それどころか、「キラーアプリ」にいちばん近いものを我々が仮にもてるとすれば、それはすでに登場している機能であり、もうイヤになるくらい派手に語り尽くされているはずだと断定してもいいくらいだ。 たとえば、ウィキリークスとシルクロードの検閲耐性がそれに当たる。
どちらの場合も、ニーズは明白で、経済的余剰の見込みはきわめて大きかった。 ビットコインが登場するまで、ドラッグは人から直に買うしかなかったし、ウィキリークスへの寄付には現金書留を使うしかなかった。 したがって、ビットコインは利便性による膨大な利益をもたらしたのだが、そこに生まれた好機はほぼ一瞬で利用し尽くされた。 今はこれが当てはまる状況ではなく、ブロックチェーン技術の周辺に存在する好機をつかむのは、そう容易なことではなくなっている。
- 新しい技術の需要はロングテールになる
- まず最初にキラーユースケースが生まれる = 最も大きな需要のある一部のドメインで解決策として利用される。これが需要のピーク。
- ただし、そのような一部のドメインはユーザーの数から見るとニッチ集団である。
- それ以外のドメインに少しずつ需要が分散しており、その需要はロングテールの形になる。
では、ロングテールとは何か。 説明が難しくなるのは、ここからだ。 「ロングテール」に当てはまるようなアプリケーションの一覧を示すことはできよう。 だが、ブロックチェーンは必要不可欠なものではなく、個々人にとって利点がそれほど大きいわけでもない。 「ブロックチェーンアプリケーションは過大評価されている。
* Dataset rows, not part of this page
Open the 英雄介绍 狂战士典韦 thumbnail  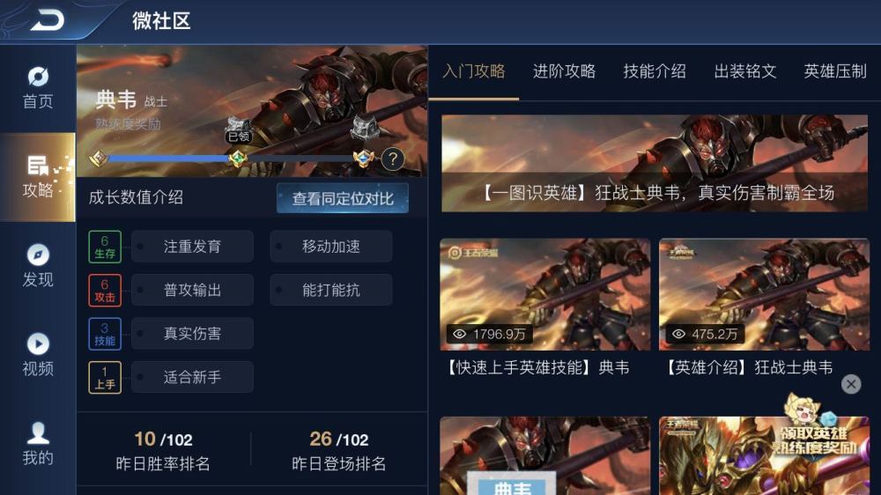764,294
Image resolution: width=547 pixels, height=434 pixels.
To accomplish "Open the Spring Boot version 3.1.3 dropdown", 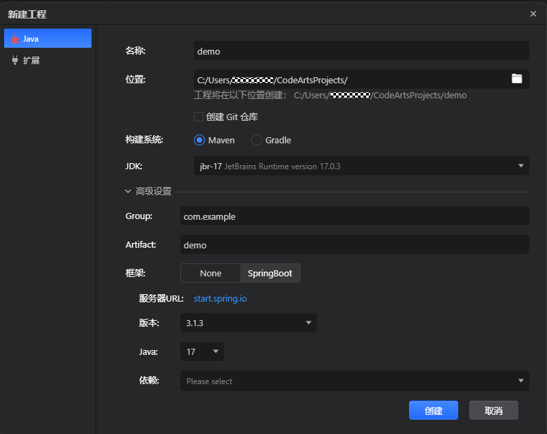I will (309, 323).
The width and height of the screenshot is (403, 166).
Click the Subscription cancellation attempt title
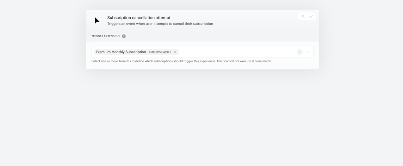click(x=139, y=18)
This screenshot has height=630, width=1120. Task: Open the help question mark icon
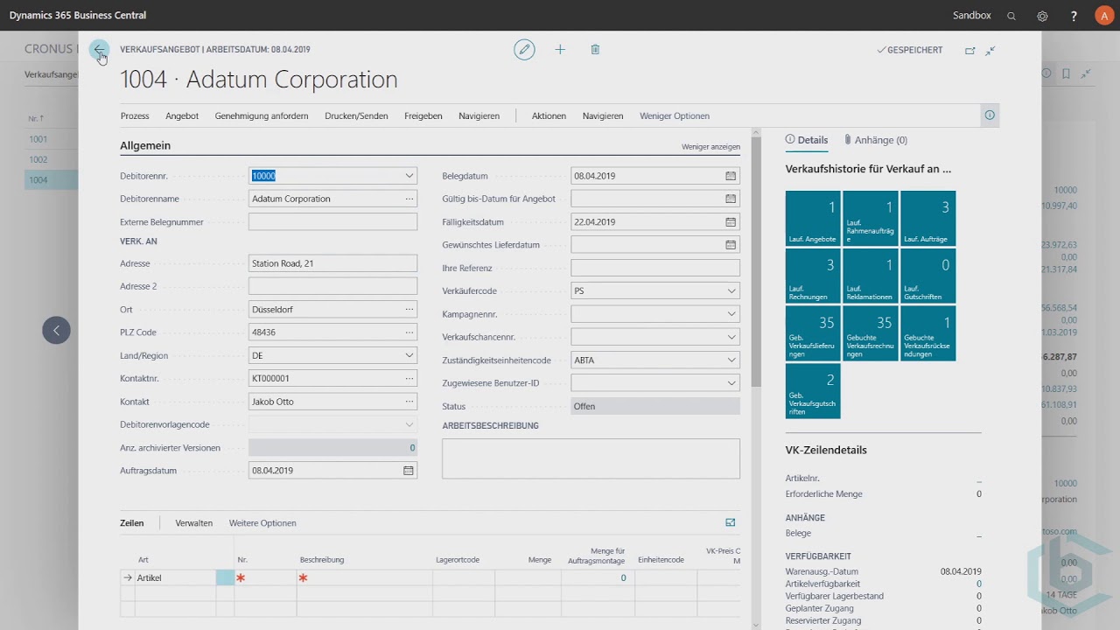(x=1074, y=16)
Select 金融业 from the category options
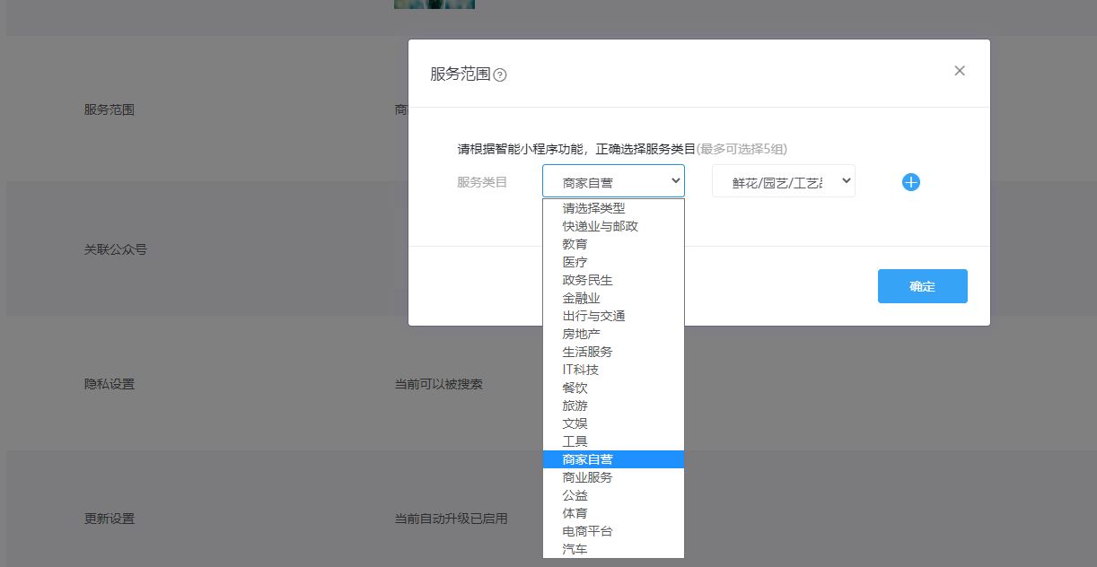Image resolution: width=1097 pixels, height=567 pixels. pos(579,297)
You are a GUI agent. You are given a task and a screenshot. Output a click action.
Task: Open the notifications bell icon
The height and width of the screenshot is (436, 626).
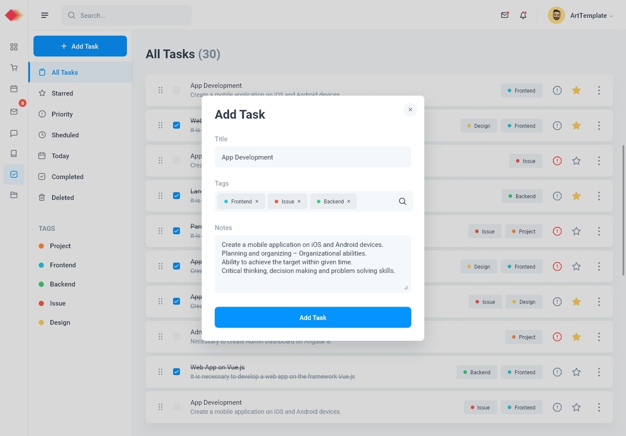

重要なのは通貨としてのビットコインだ」という意見にしても、「ブロックチェーン技術は総じて役に立たない」という立場にしても、それぞれ個々のケースについては、同じ方式を中央集権型のサーバー上でも簡単に実装する方法を無理なく思いつくことができる。 ブロックチェーンガバナンスを法的な契約に置き換え、そのほかにも代替手段を当てはめて、製品を従来のシステムと大差ないものに変えることはできる。 その点に限っては、この考え方は正しい。 こうした場合を考えれば、ブロックチェーンは必要不可欠なものではないからだ。 肝はこの点にある。こうしたアプリケーションは、販売のトップに立つようなものではない。 ウィキリークスやシルクロードも同様だ。 もしトップになるようなものだったら、とっくに実装されていただろう。
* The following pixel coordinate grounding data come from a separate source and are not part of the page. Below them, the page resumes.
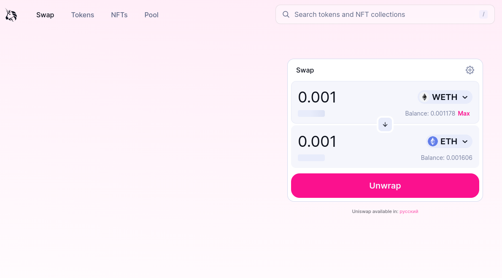This screenshot has height=278, width=502.
Task: Click the Uniswap unicorn logo
Action: pos(11,15)
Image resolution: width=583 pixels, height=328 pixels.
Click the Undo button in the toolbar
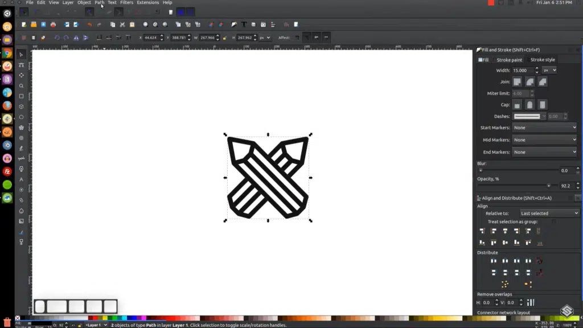click(x=89, y=24)
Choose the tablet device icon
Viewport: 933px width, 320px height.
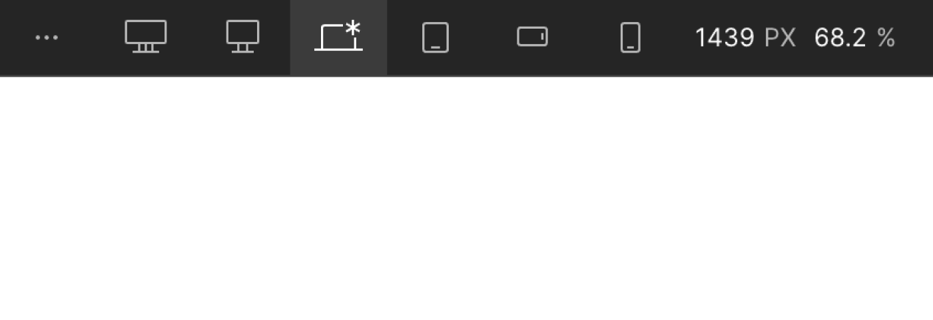pos(436,37)
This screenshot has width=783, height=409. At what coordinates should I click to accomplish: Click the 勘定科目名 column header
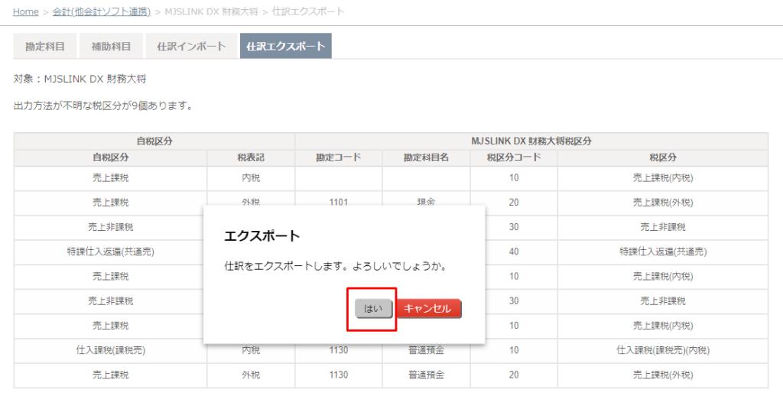426,157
ロングテールでは、ブロックチェーンは必要なのではなく、便利なのだ。 仕事に使える他のツールより、わずかに優れているにすぎない。 それでも、それが主流として使われていれば、億単位のユーザーにとって利益になるし、社会にとっての総合的な利益(前掲のグラフで、網掛け部分の面積に当たる)は、ずっと大きいものになる。
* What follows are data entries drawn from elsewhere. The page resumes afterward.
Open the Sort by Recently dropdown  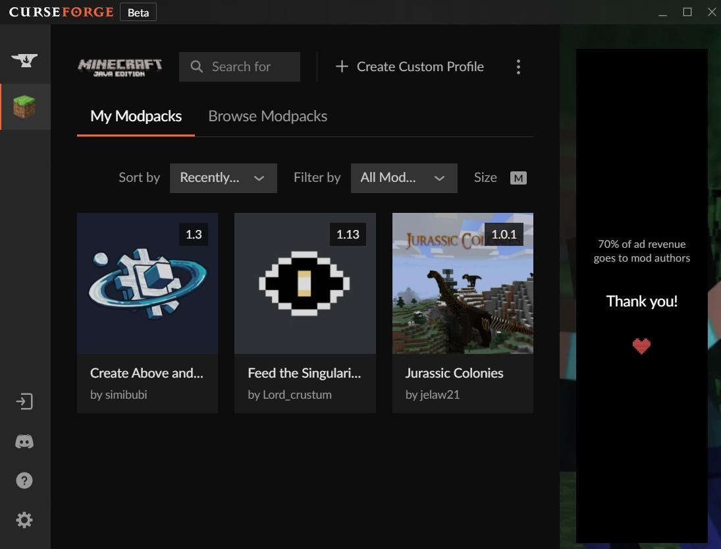click(x=223, y=177)
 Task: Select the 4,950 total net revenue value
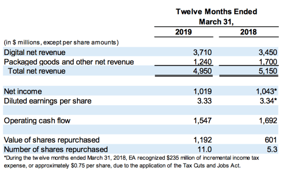[x=202, y=71]
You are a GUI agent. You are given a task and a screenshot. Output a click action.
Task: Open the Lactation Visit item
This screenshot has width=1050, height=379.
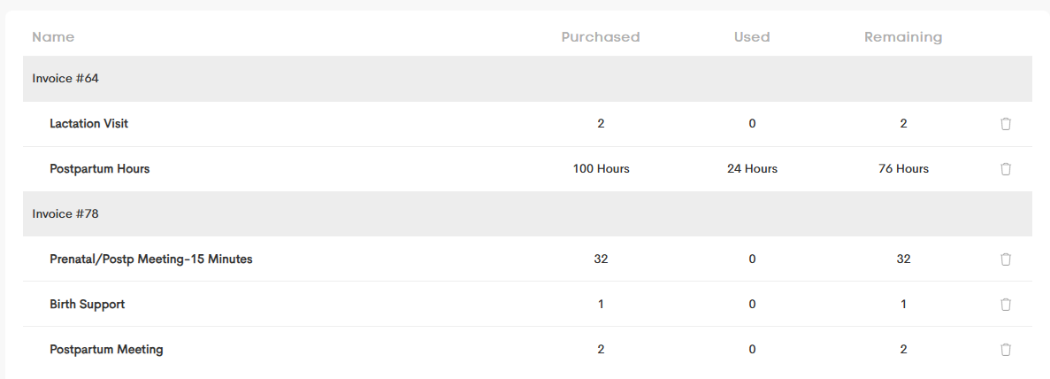[x=89, y=123]
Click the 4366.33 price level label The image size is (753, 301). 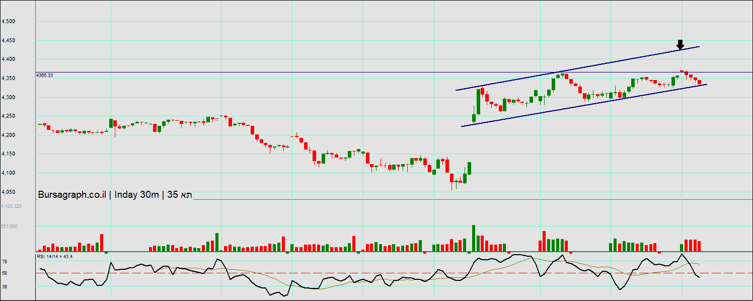click(x=45, y=75)
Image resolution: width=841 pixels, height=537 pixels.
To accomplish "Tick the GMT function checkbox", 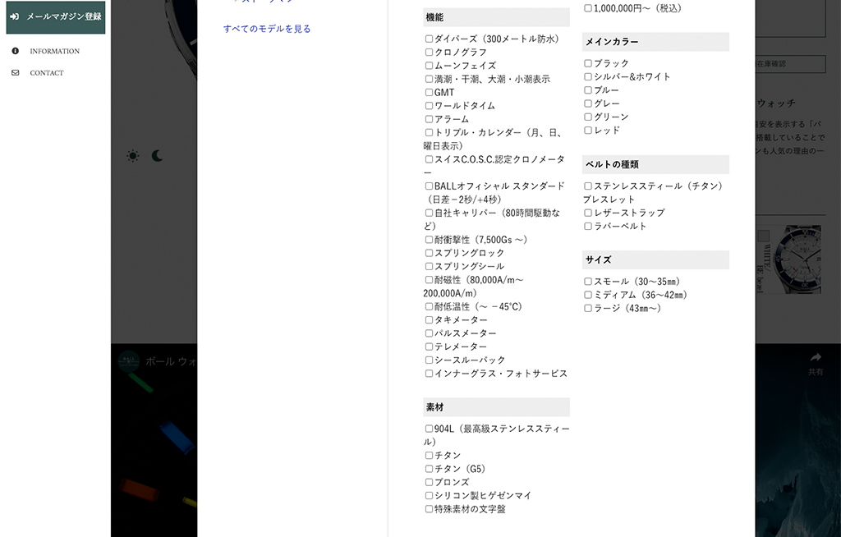I will pos(429,93).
このような論法に近い喩えとしては、「オープンソースのキラーアプリとは何だ?」という反語めいた疑問を考えてみるといいだろう。 オープンソースが社会にとって良いものであるのは明らかで、世界中で膨大な数のソフトウェアに利用されているが、それでもこの疑問に答えるのは難しい。 その理由も同じことだ。キラーアプリなどは存在せず、アプリケーションのリストは延々と続くロングテールになる。 基本的には、思いつくソフトウェアはほぼどれもそうで、特に基盤となるライブラリは無数のプロジェクトで繰り返し再利用されている。